Whatever the reason, the result is a bit of a disappointment.

"Lyle" introduces us to the Primm family, newcomers to New York who find something large, green and reptilian in their new home's bathtub. Young Josh (Matt Polson) instantly bonds with Lyle (played by Matt Beyer), who, unlike most of his carnivorous brethren, wants nothing more than to be loved. Mom and Dad Primm (Robyn O'Neill and Gordon Bass) soon warm up to him, too, but trouble lurks in the form of intolerant neighbor Mr. Grumps (David Bridgewater) and Lyle's original owner, Hector Valenti (also Bass). While Lyle and Josh are soon forced apart, they are eventually reunited, thanks in part to the efforts of Josh's new friends from the neighborhood, led by Susie (Letitia James).
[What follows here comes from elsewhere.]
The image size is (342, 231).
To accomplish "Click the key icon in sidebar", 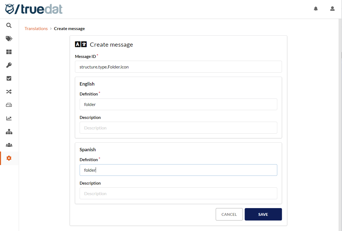I will click(9, 65).
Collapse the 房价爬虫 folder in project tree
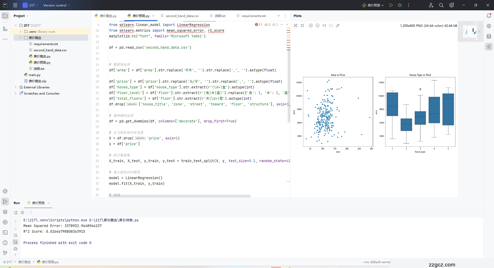 click(x=21, y=38)
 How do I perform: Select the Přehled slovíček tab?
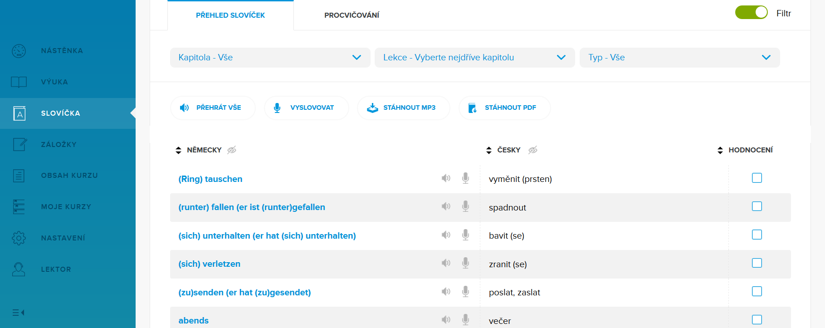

While "Lyle" certainly isn't bad and generates a fair amount of laughter early on, it never makes the heart swell or sets the toes to tapping. It's not for want of trying from a veteran cast that gives its all in support of material not really worth the effort. In particular, Beyer makes for a very engaging crocodile and Bridgewater hams it up delightfully as the cat-loving, croc-hating Grumps.

Bass, however, never quite gets a handle on his Valenti character, and O'Neill and Polson are wasted playing a mom and son so stereotypical they make "Leave It to Beaver" seem edgy. James has a nice voice, but she is forced to champion a "kids have power" theme that is the show's most extraneous component.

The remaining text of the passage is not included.